Steve and I went to my company holiday dinner on Thursday night. As we were driving up to the restaurant, we got on the topic of his career. The regional airline he used to fly with just got their pass benefits rearranged with their mainline carrier, which is what sparked the conversation. Sucks to be them. I understand it all and why the move was made, but it still sucks. Steve said, again, that he has no regret in making the move 4 years ago from regional flying to mainline flying. He has pretty much said that from Day 1.
When Steve got the call for the interview we knew it was a GO if he was offered the job. I was working a good job (same job still) and we didn't have kids yet. The struggle would be between me and Steve...not me and Steve and kids. We had prepared for it financially, and it was an exciting time for us. Steve got some new shoes, got his suit tailored to fit him like a glove, can you believe he still wears the same suit he got in college, and got a haircut. Oh, and he got a new tie too. Red with little navy dots with a white center...very boring but necessary. He hasn't worn that tie since the interview...yes, it really is that boring.
During our ride, we were talking about people who chose NOT to go from regional to mainline. This one guy was all set to go mainline in terms of seniority, but his wife held him back. I don't know why. Pay cut? Worst schedule at first? Fast forward a couple of years and she cheated on him. They are now divorced and he is still with a regional. I feel so badly for the guy. Nicest guy in the world, and this all happens. Granted he may be very happy with the regional, but he had the chance and his cheating wife stopped him.
Another guy made the decision not to go since back in the day his dad, a pilot, never got his job back after a strike due to scabs, I believe. This guy holds resentment towards these pilots and has chosen not to fly with them.
Another guy moved to mainline a couple years ago, and it wasn't until lately that we think he and his wife are happy with his decision.
Making the move isn't easy. Not only do you deal with a pay cut, you also have to deal with going through training, IOE, probation, and sitting reserve. Not to mention waiting to see what aircraft you get and what base you are out of. That alone makes a lot of "what if" conversations.
Training sucks for both pilots and the home front. Learning a new plane is like drinking for a fire hose, they say. So, he was studying all.the.time. I forget how long training was, isn't it funny how you block out bad memories, but it wasn't easy. We hardly ever talked. He made it through, and all the hardship was just a memory.

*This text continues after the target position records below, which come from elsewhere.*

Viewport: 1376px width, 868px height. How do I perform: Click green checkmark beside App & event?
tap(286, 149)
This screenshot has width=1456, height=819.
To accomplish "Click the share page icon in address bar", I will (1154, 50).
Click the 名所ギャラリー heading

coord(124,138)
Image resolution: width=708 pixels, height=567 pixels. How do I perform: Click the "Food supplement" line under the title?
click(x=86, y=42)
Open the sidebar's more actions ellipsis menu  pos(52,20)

As a reward for all of his hard work during training and IOE I got him a pilot watch. I forget what brand it is, Citizens perhaps?, but I like it. And he wears it on every trip. Now that I think about it, he should have gotten me a present for all I did when he was training! This picture was taken when Ben was 8 weeks old. Steve was on FMLA for 8 weeks, and both he and I returned to work at the same time...and Ben was off to daycare.
I was telling Steve that it would have to suck to not have the support from your spouse to make the move. When Steve went mainline his salary was cut by 57%. With that went our dinners out all.the.time (we were D.I.N.K.s making decent money and were really enjoying life...traveling, eating out...you name it!) gym membership, cable, ect. We really trimmed our budget, and we managed. As a matter of fact, I remember making our first trip to ALDI (which I still shop at today and love) and I actually looked at Steve in the parking lot and said "this can be fun!" No sense in dwelling in the hardships...make good of what you have. We knew this would all be temporary, and it was.

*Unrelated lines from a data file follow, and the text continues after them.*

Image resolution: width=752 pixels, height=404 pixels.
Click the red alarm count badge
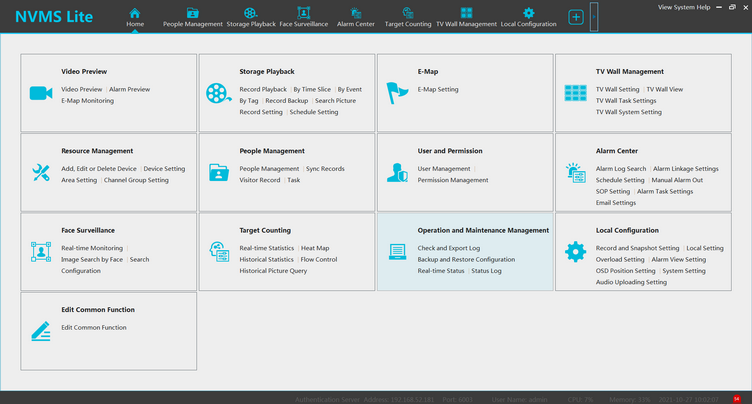coord(736,398)
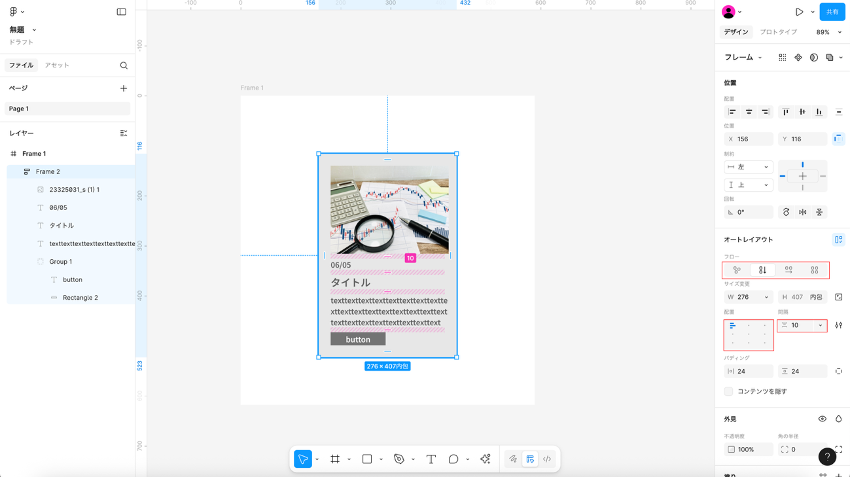The width and height of the screenshot is (850, 478).
Task: Select the Pen tool in bottom toolbar
Action: point(399,459)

Steve is now back to a paycheck that was once familiar to us. He has good schedules - no more flying five legs in one day. Okay, he will have the occasional four legs, but that isn't too often. He actually has a typical schedule that the kids and I can count on. I should also add that Steve got hired before the bulk of hiring was done at the time, so he is sitting okay seniority wise. Life is good. We rolled with the punches and we are doing alright. There are always twists and turns with this industry, but we are fortunate to be where we are right now. Since they are in contract negotiations now, our life has the possibility of changing very quickly. But, we will be okay. We support each other and are in it together.